Database Partitioning¶

As your table size grows, querying data from it becomes more and more slower. Even the index would grow larger, making its navigation slower. At this point, the best way to optimize your queries is by dividing your table into smaller datasets which are operable independently. One of the way to do this is using Partitioning, where you divide your table into smaller tables (partition) based on a partitioning key, which map the rows to their respective partition.
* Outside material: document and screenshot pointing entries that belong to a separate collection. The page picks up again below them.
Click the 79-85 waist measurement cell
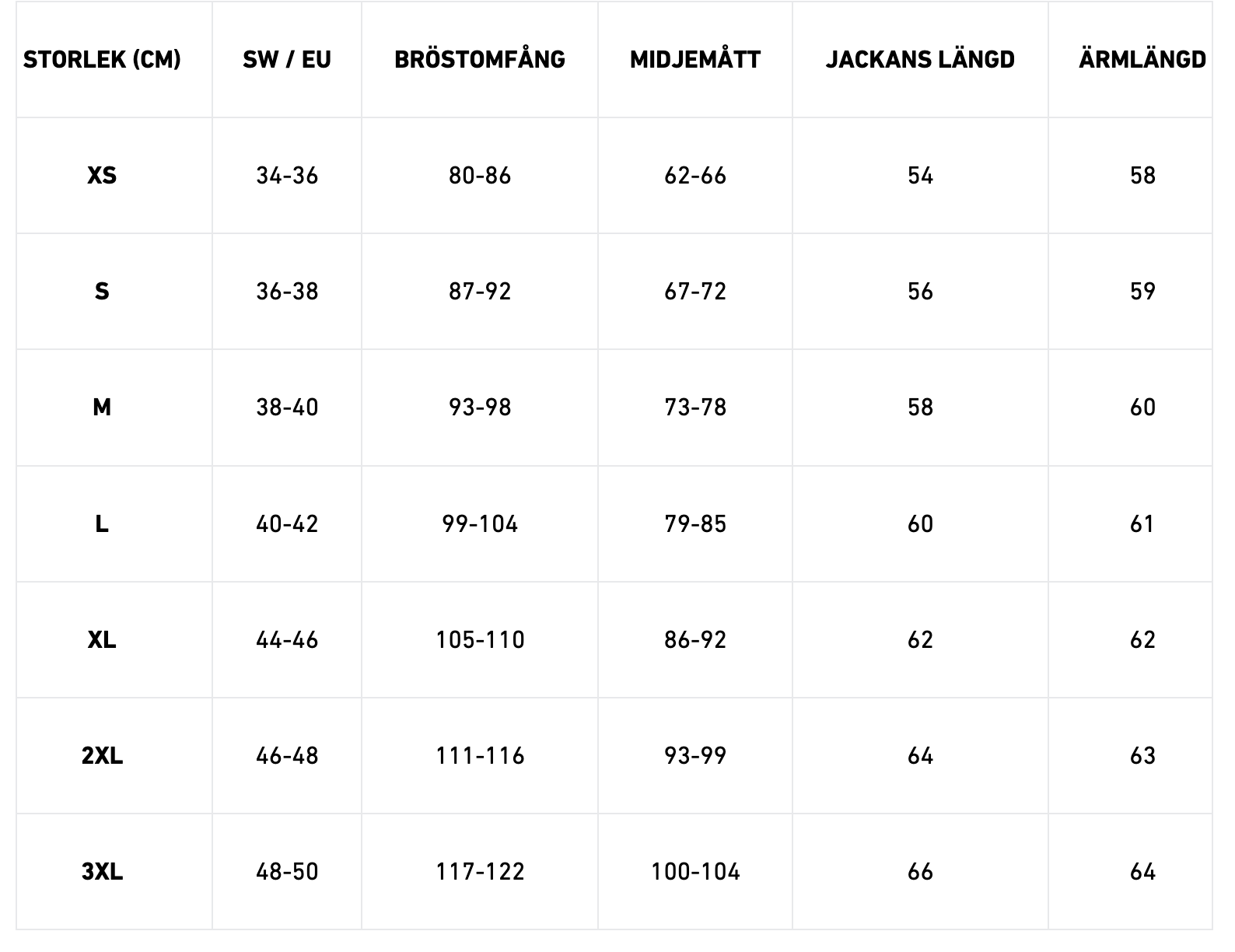coord(695,524)
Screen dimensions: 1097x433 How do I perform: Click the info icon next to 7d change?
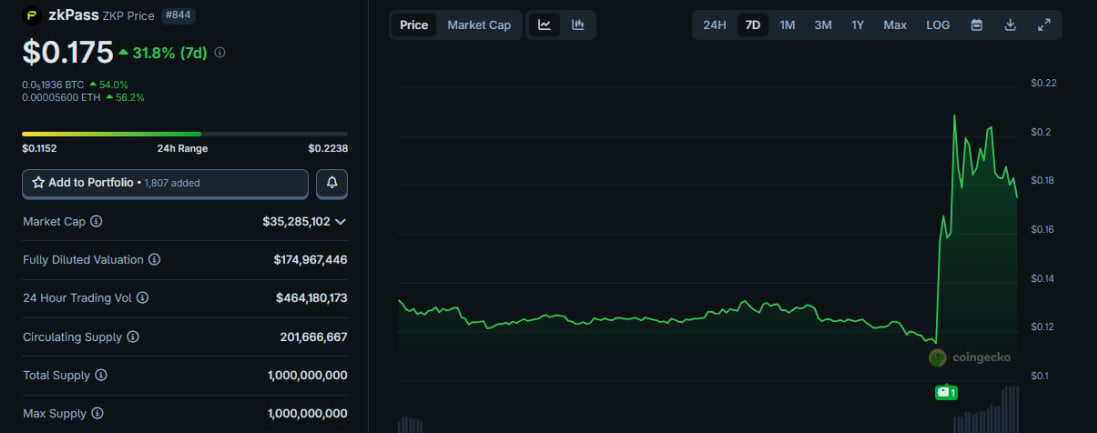point(220,52)
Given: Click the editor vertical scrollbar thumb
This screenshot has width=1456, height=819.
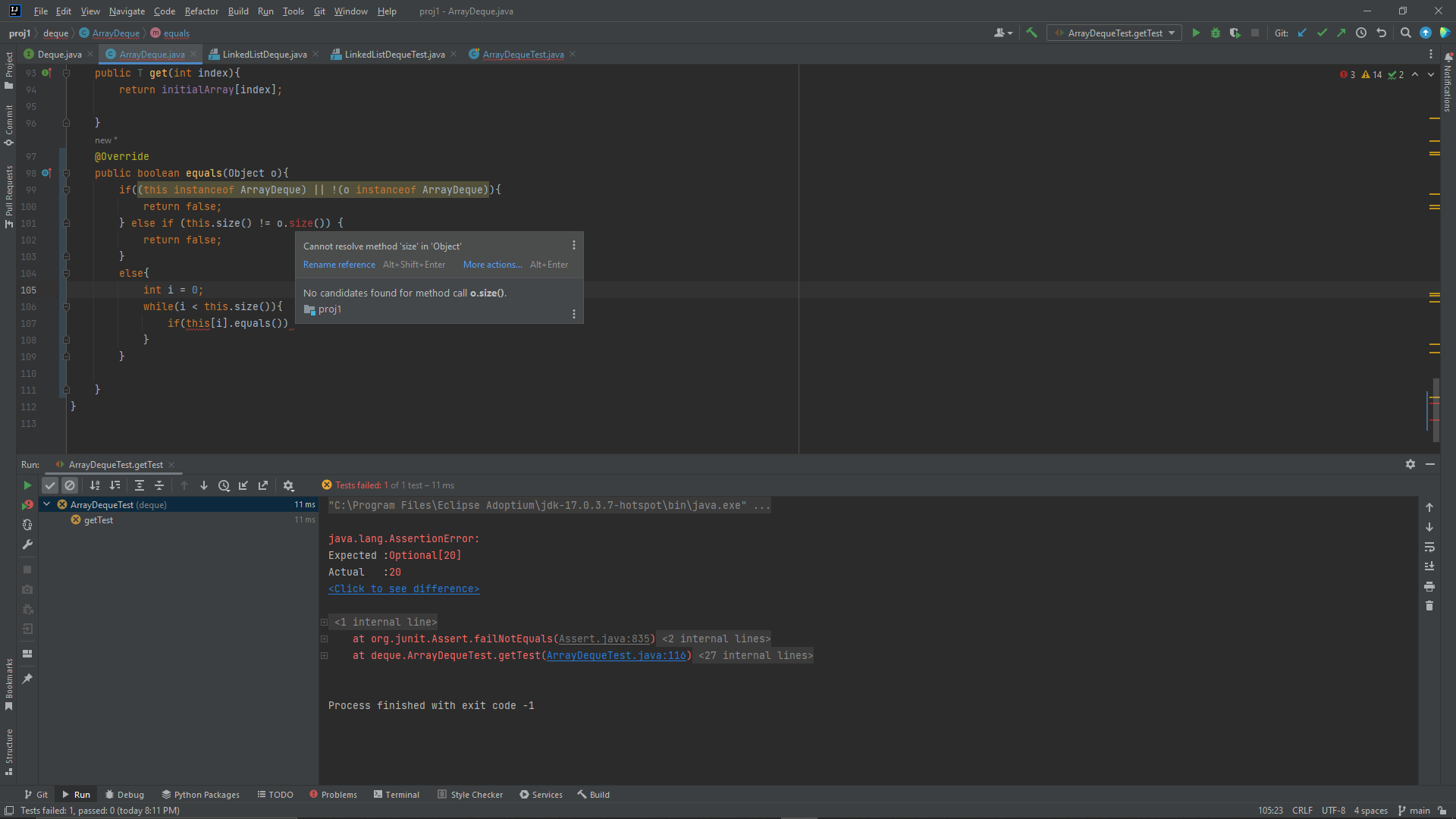Looking at the screenshot, I should (x=1436, y=410).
For example, we to execute the following query -> SELECT name FROM Customer WHERE Id=655970 . In original table, DB have to sequentially scan the whole table to fetch this row. But if we partition our table on Id as following figure

flowchart LR
    A[Customer Table] --> B[Partition 1<br/>Id: 1 - 200,000]
    A --> C[Partition 2<br/>Id: 200,001 - 400,000]
    A --> D[Partition 3<br/>Id: 400,001 - 600,000]
    A --> E[Partition 4<br/>Id: 600,001 - 800,000]
    A --> F[Partition 5<br/>Id: 800,001 - 1,000,000]

    class B,C,D,E,F partition;

Use mouse to pan and zoom

The DB would directly jump to Partition 4 since it knows that Id -> \((600k,800k)\) belongs to that partition and here it’ll only have to scan through 200k rows at max.
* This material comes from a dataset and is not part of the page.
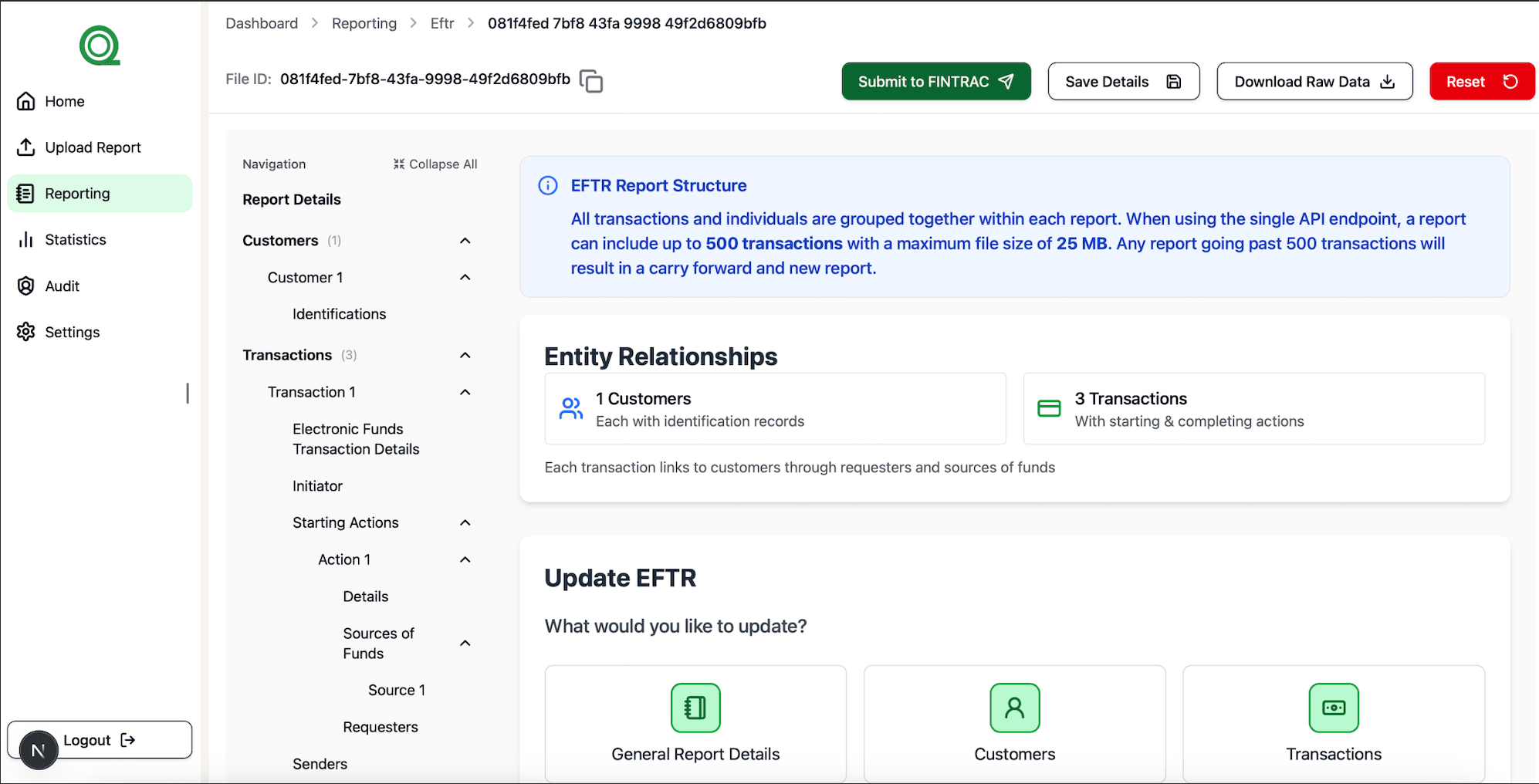The width and height of the screenshot is (1539, 784).
Task: Click the copy File ID icon
Action: point(591,80)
The above example is known as Horizontal Partitioning where we slice table along the rows. There’s a lesser popular version of partition known as Vertical Partitioning which slices table along column, which you can use to slice column which are larger and lesser frequently accessed (like a blob). This allows you keep access to rest of the columns quicker, as same page could now fit more rows.

However, efficiently utilizing partitions might not be as straight forward as implementing it. You need to have an understanding over you data and queries, like frequently accessed data which could cause hot partitions, and determining queries which are crucial for performance. And depending on these factors, decide the right partitioning strategy like:

partitioning on a range of keys, (like dates or IDs) which is used ideal for data with natural ordering
partitioning on a list of keys, (like region, category) which is ideal for discrete predefined data.
partitioning on a hash of keys, to evenly distribute the data, reducing hotspots and improving performance

Along with it, you need to set up plans for maintenance and evolving partitions like automating partitioning creating in case of range partitioning, and monitoring the performance and usage of each partition to identify the imbalance and address them effectively. Following table briefly summarizes the pros and cons of using partitioning.

Advantage	Disadvantage
Improves query performance when accessing a single partition as it’ll have lot less rows then original.	Updates which moves row from one partition to another are slower.
Improves Sequential Scan and Index Scan as both underlying data structure are a lot less in size compared to original.	Inefficient Queries could scan all partitions if not used properly. This is a lot more slower
Easy to bulk import data by attaching partition	Schema changes can be challenging.
Archieve old data into seperate partition which can use cheaper storage.